— EXERCISE OBJECTIVE —
Copy every line of the entries that has the string "coordinates" in it.

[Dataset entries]
----------------

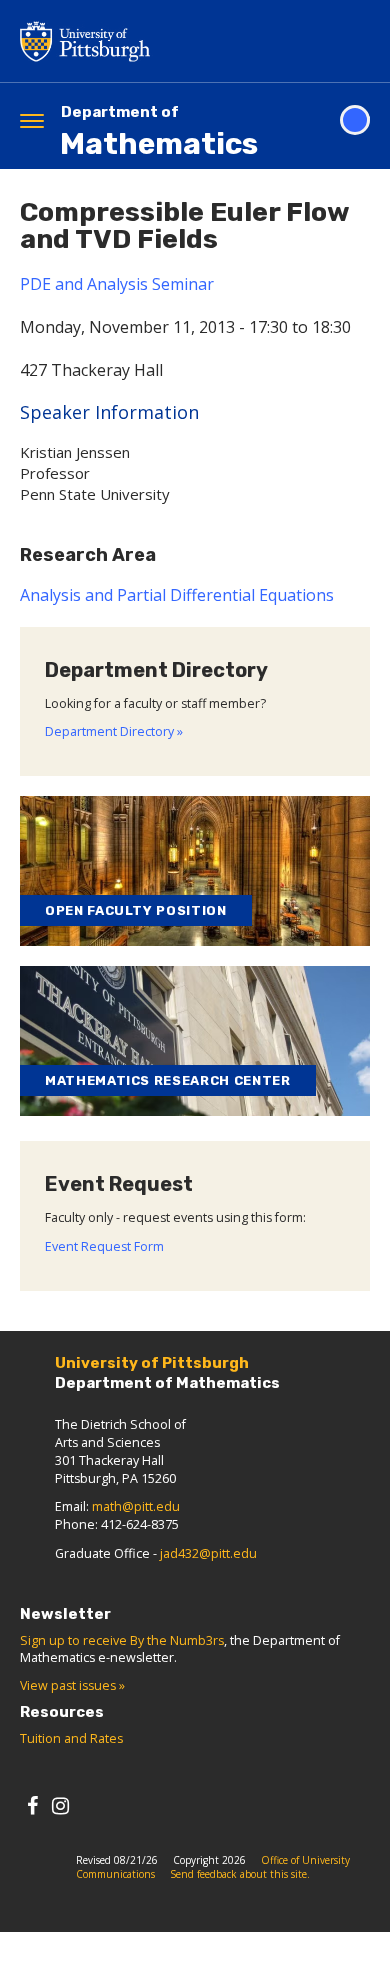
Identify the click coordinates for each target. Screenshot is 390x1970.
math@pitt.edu (136, 1506)
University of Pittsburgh (165, 41)
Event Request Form (104, 1246)
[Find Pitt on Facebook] (32, 1805)
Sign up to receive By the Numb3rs (122, 1640)
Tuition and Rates (71, 1738)
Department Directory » (114, 731)
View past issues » (72, 1685)
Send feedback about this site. (240, 1874)
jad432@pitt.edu (208, 1553)
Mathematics (159, 132)
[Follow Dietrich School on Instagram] (60, 1805)
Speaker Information (109, 412)
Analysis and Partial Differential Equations (177, 595)
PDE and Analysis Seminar (117, 284)
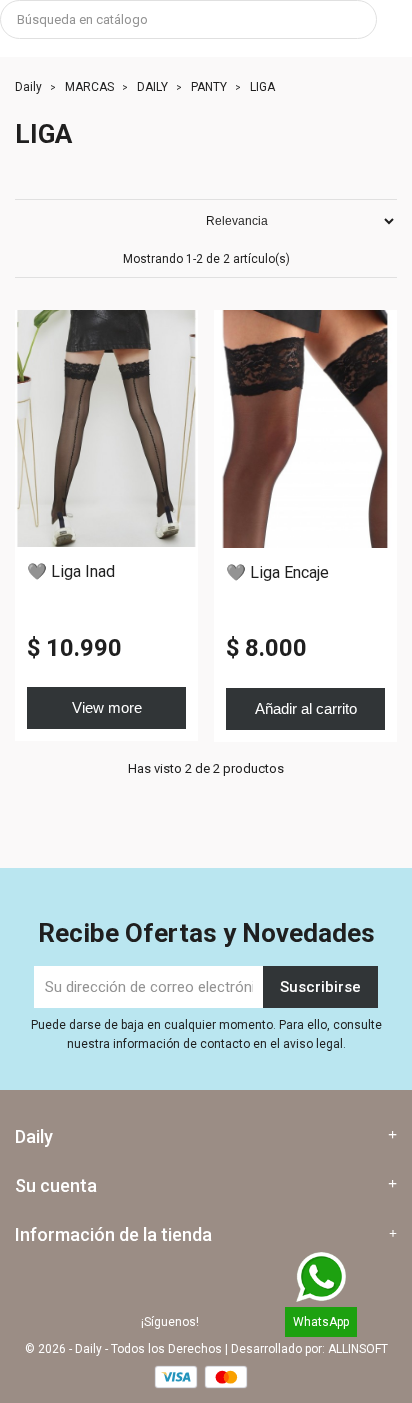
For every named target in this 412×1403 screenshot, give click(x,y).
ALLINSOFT (358, 1349)
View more (107, 707)
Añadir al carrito (306, 708)
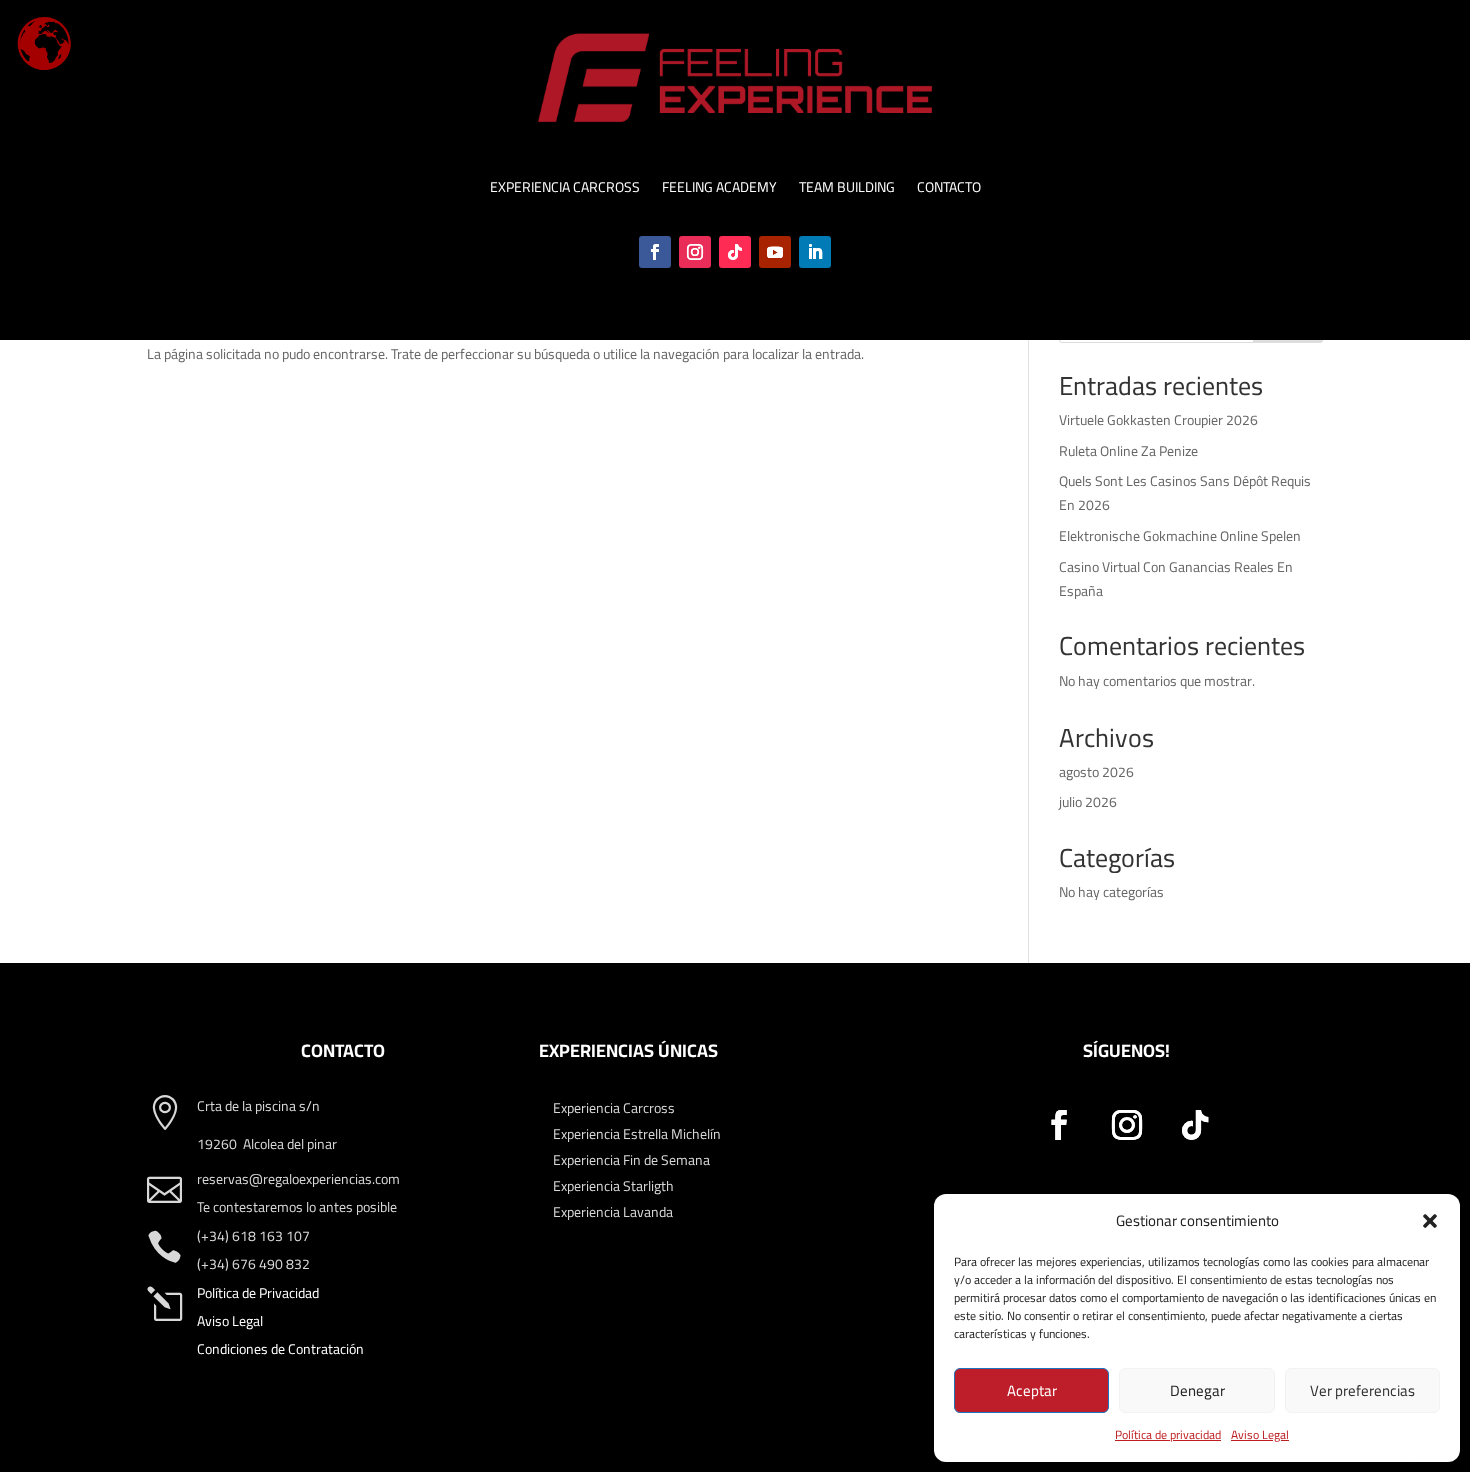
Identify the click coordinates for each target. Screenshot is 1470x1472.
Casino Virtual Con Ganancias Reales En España (1176, 579)
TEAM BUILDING (847, 190)
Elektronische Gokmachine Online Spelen (1180, 536)
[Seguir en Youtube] (775, 252)
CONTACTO (949, 190)
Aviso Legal (1260, 1434)
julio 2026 (1088, 802)
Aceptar (1032, 1390)
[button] (1430, 1221)
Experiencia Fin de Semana (631, 1160)
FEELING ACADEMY (719, 190)
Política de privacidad (1168, 1434)
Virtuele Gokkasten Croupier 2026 (1158, 420)
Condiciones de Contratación (280, 1349)
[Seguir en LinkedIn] (815, 252)
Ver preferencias (1362, 1390)
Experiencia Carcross (614, 1108)
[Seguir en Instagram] (695, 252)
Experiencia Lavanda (613, 1212)
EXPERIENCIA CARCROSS (565, 190)
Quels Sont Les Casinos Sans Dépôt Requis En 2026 (1185, 493)
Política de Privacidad (258, 1293)
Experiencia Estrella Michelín (637, 1134)
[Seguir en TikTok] (735, 252)
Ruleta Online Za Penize (1128, 451)
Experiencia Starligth (613, 1186)
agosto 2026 (1096, 772)
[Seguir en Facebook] (655, 252)
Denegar (1197, 1390)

----------------

— RESULT OF THE TASK —
Identify the click coordinates for each target. Screenshot is 390x1970.
Identify the click coordinates for each target. Screenshot is 1470x1472.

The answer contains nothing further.